== EXCERPTED RECORDS

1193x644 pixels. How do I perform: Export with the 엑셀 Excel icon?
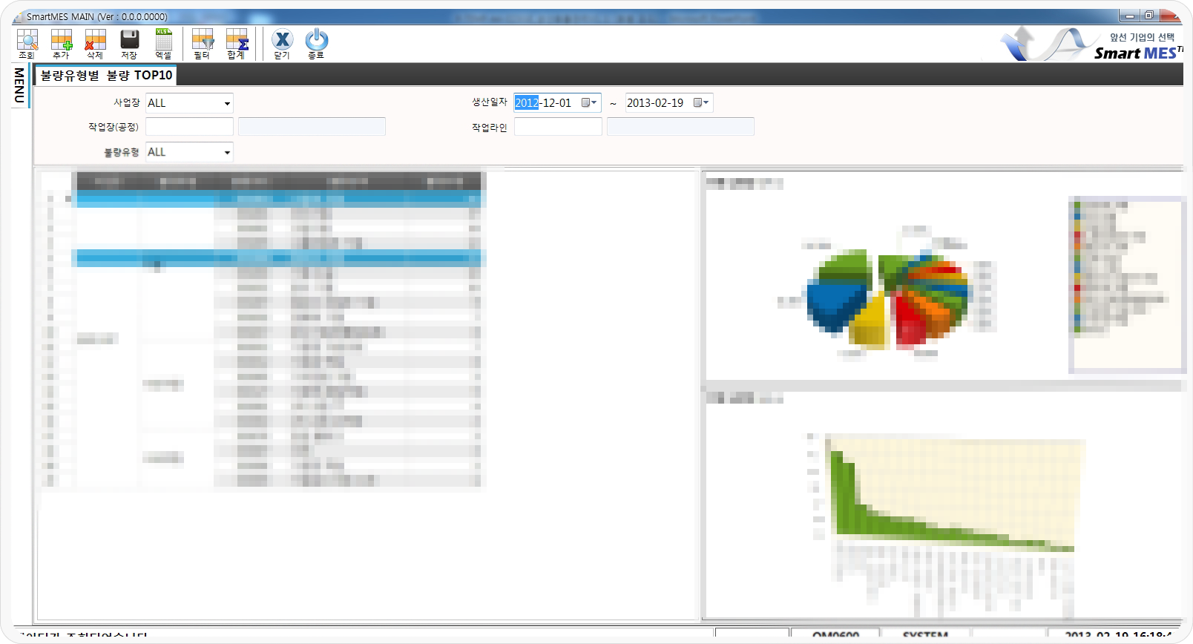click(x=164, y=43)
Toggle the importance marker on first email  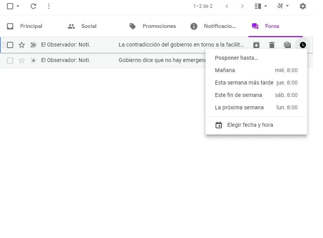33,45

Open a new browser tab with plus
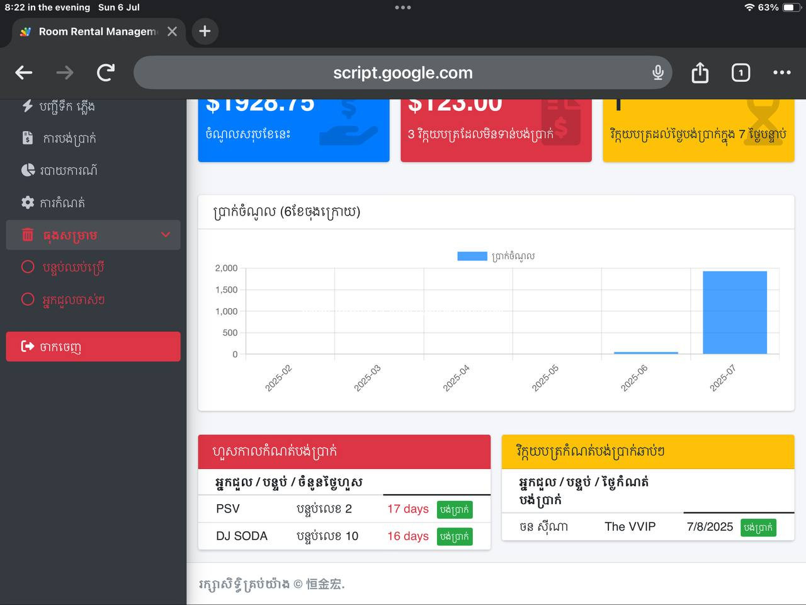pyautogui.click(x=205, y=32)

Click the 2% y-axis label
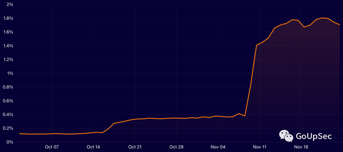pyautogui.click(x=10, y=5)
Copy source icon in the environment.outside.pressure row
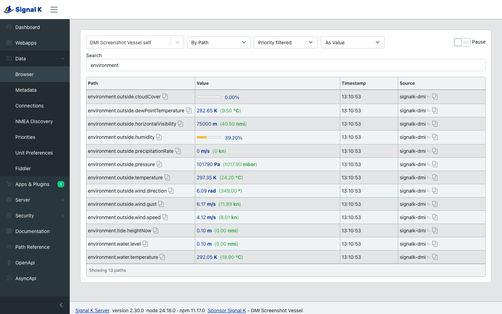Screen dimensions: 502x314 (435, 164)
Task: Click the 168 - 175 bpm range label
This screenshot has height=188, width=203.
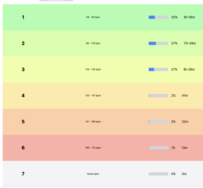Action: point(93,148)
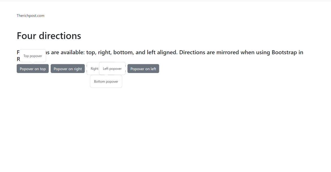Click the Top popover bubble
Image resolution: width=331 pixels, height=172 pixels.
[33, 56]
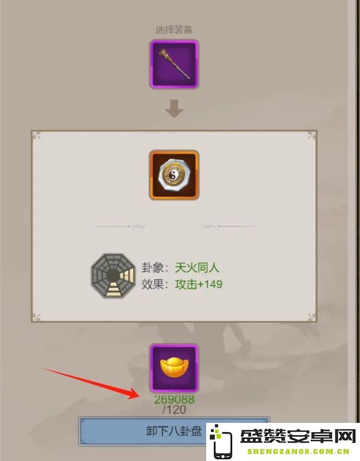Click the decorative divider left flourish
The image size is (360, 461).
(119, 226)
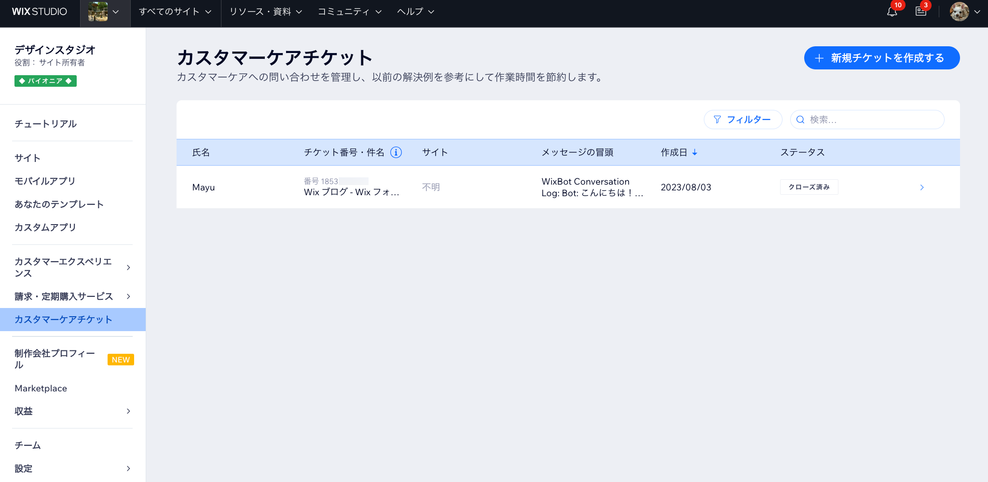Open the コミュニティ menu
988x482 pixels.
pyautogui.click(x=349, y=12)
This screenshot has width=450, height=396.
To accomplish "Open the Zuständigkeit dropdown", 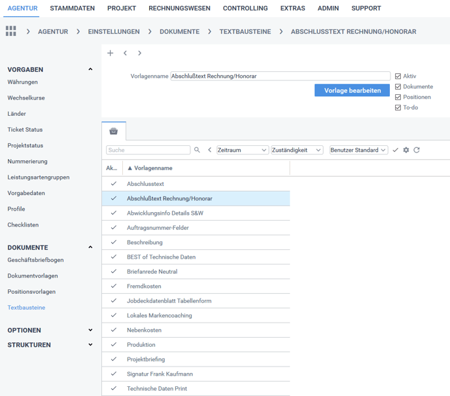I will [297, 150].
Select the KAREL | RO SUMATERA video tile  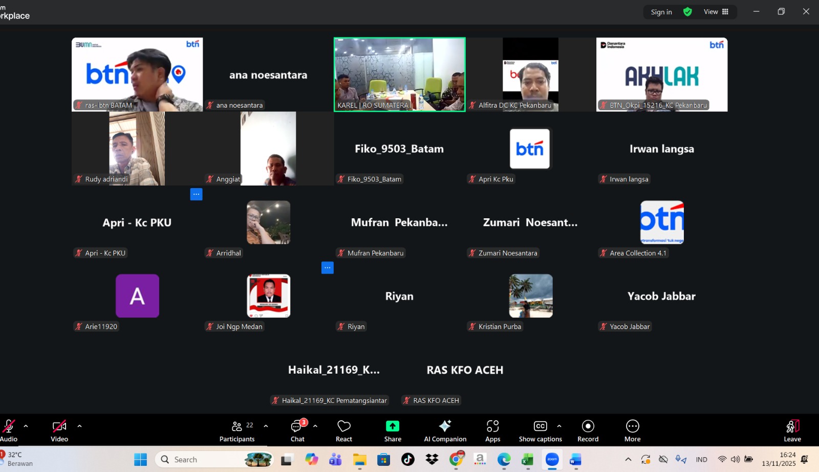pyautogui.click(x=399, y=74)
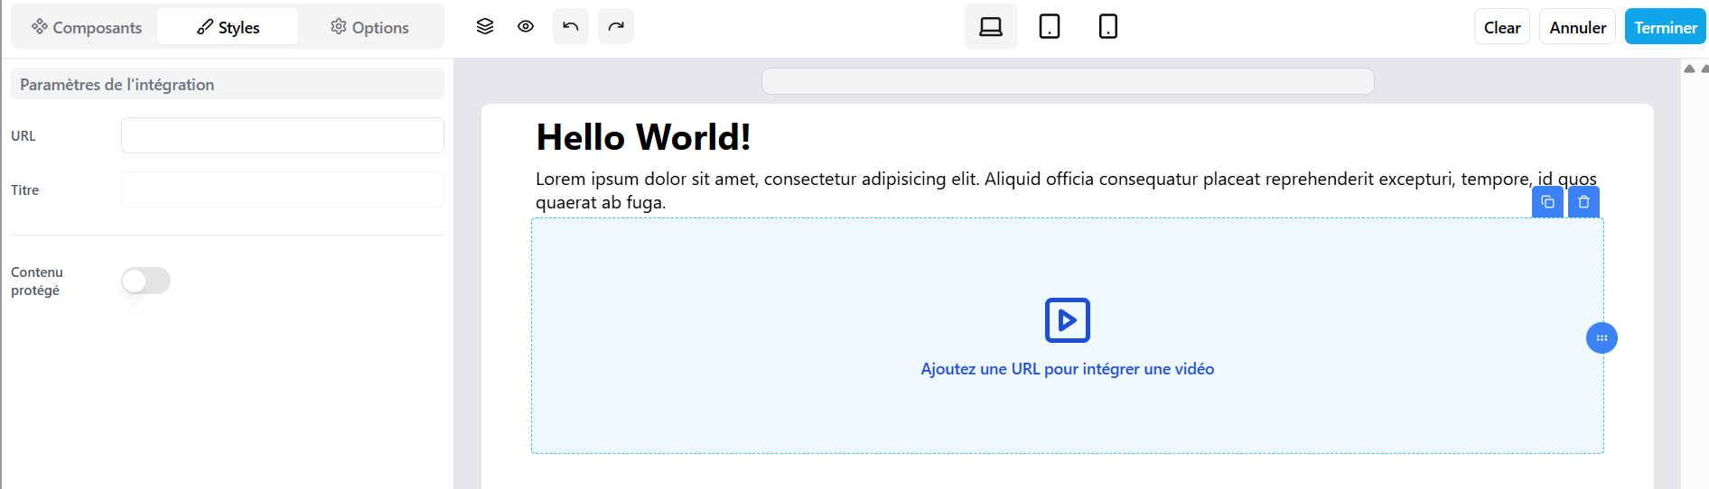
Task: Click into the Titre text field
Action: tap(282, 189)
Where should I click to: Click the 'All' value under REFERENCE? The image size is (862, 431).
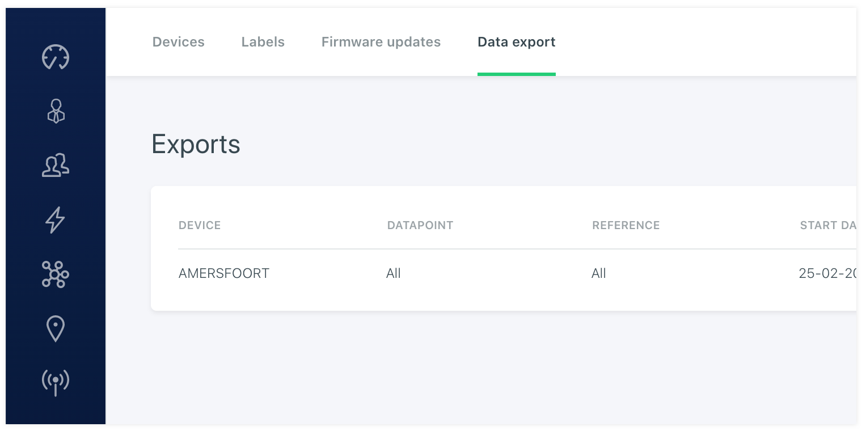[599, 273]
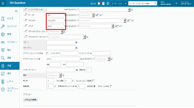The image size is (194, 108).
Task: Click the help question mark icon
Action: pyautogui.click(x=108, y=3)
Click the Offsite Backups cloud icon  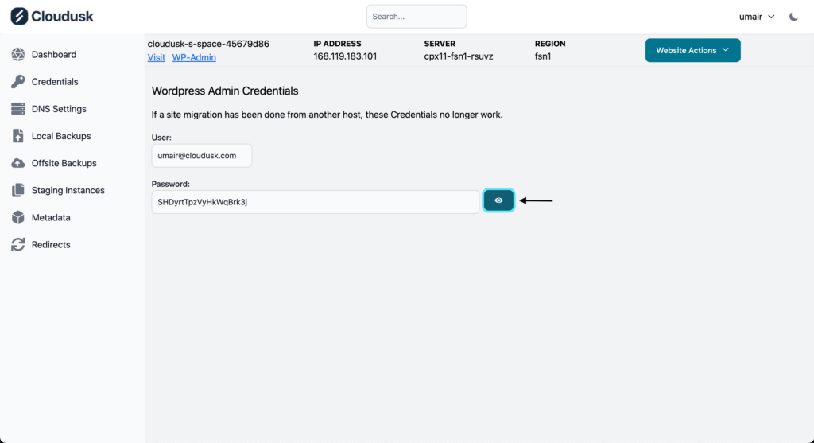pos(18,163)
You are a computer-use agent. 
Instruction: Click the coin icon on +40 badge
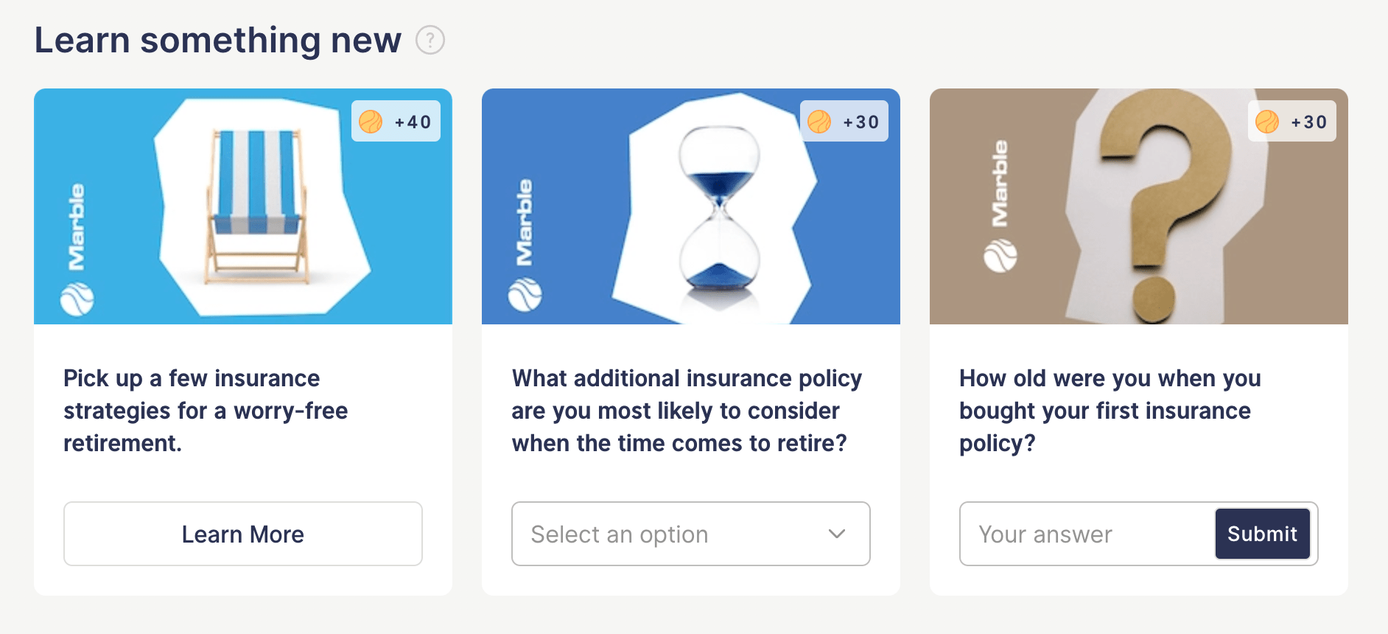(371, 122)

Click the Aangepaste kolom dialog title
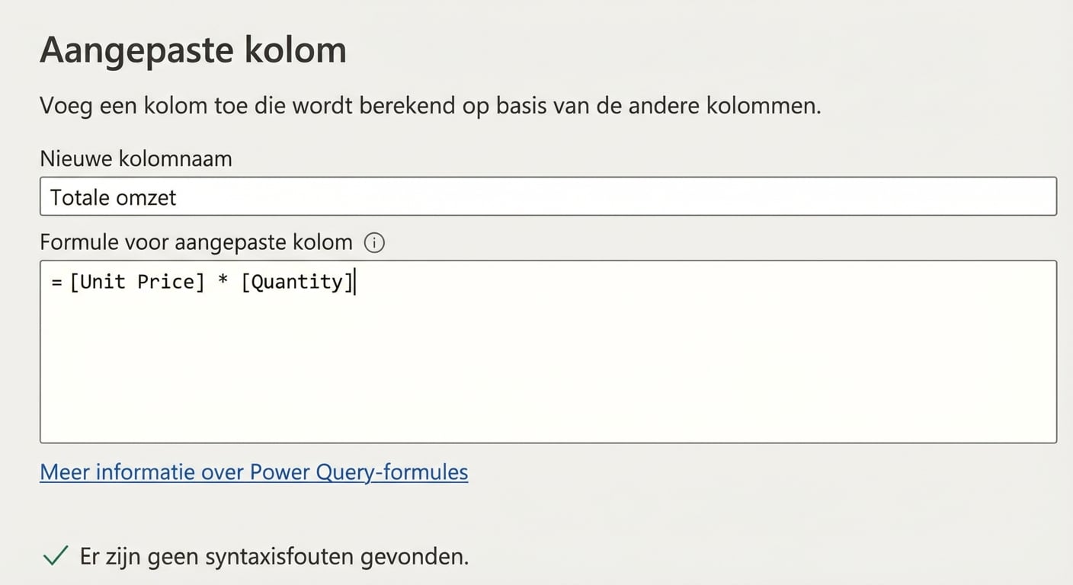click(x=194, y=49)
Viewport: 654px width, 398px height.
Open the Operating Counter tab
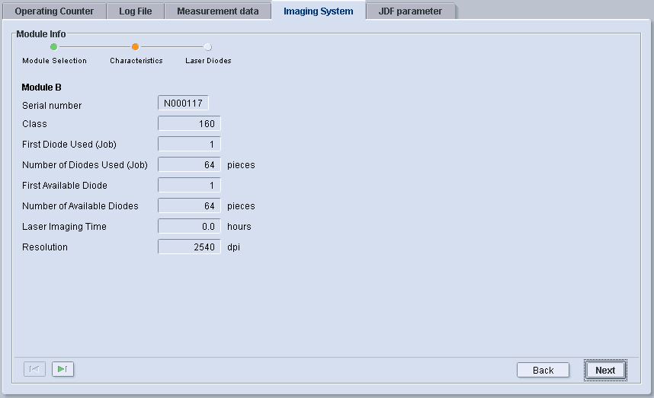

====

**TASK DIRECTIONS**
Starting at the line that holds "Instruction: Click the coin icon on +40 badge", retype every line through the end of the data, both ends included. Pictures stay out of the copy.

**SOLUTION TO THIS EXERCISE**
Instruction: Click the coin icon on +40 badge
(371, 122)

Click the Aangepaste kolom dialog title
click(x=194, y=49)
Viewport: 654px width, 398px height.
Open the Operating Counter tab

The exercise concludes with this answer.